In a recent post I showed how to obtain minimum edge to edge distances using PostGIS. https://duncanjg.wordpress.com/2012/09/23/edge-to-edge-distance-using-postgis/
The reason for running an analysis that extracts edge to edge distances is to use them when setting up a network of connected nodes for modelling processes on a landscape. Such a network forms the conceptual (and operational) basis of a great number of metapopulation models. The network could also be used when setting up disaggregated agent based models.
However, before moving towards the use of edge to edge based distances I will show a simpler setup in netlogo that uses the absolute distances between polygon centroids. This is unrealistic in many situations, for all the reasons previously discussed, but it can be useful if each polygon is relatively small in relation to separation distance.
The example also shows some of the (good and bad) features of the netlogo gis extension that need to be considered when importing vector layers.
The setup procedure for the model loads the centroids from the polygons shown in the previous post into netlogo.

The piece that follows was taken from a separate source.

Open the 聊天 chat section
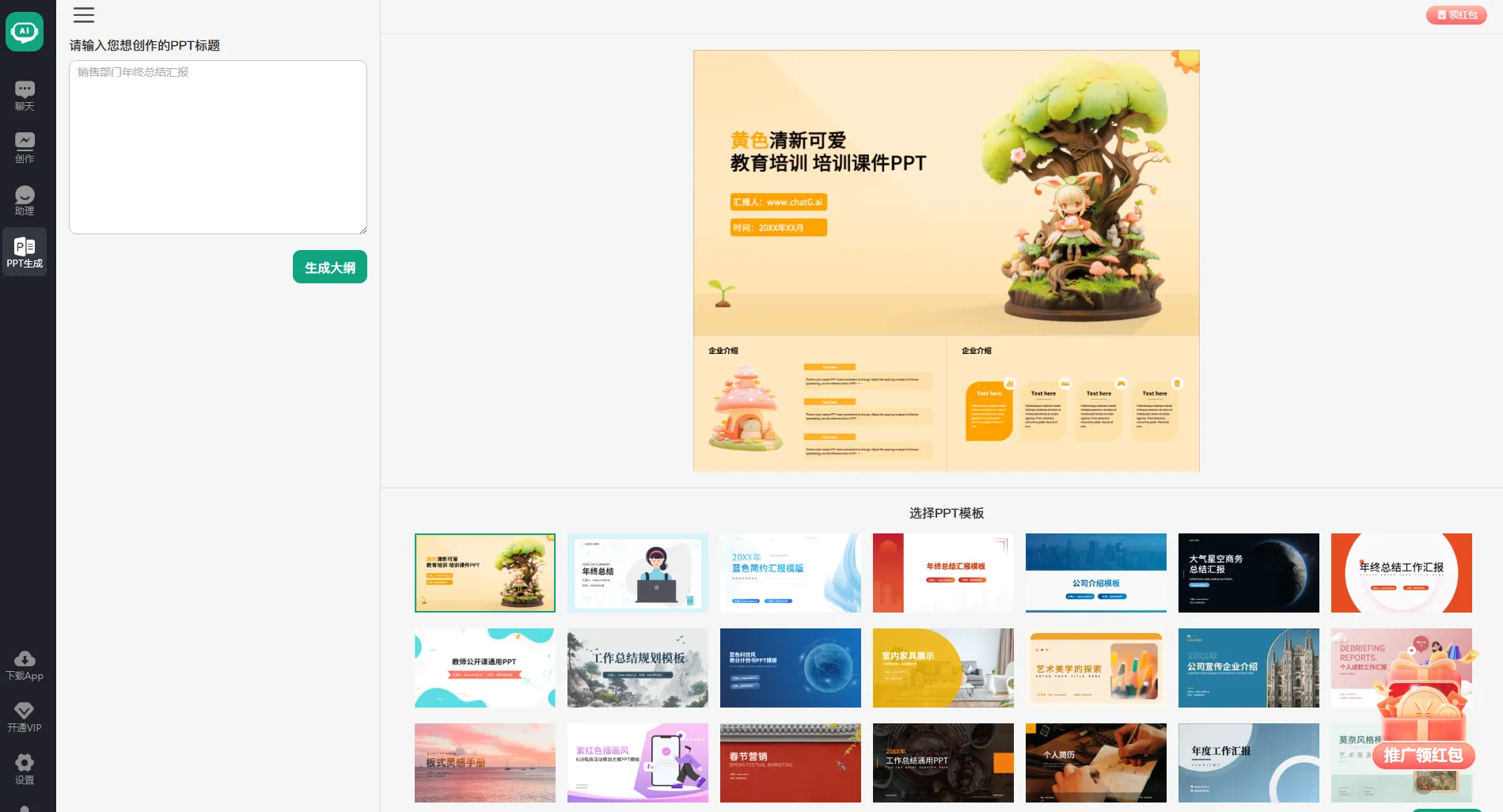1503x812 pixels. (x=25, y=96)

The gis extension has the capability to find the centroids itself, but it is probably better to extract them in GIS first in order to keep everything clear.
The make-network command (see annotated code below) then joins the points at the given separation distance as shown on the slider in meters.
The draw-polys adds the polygon layer from which the centroids were derived to the display
So, here is the netlogo model and the data files for download. Look for the line where the path is set and change it to the place that you have stored the data in order to run it after unzipping.
The annotated code.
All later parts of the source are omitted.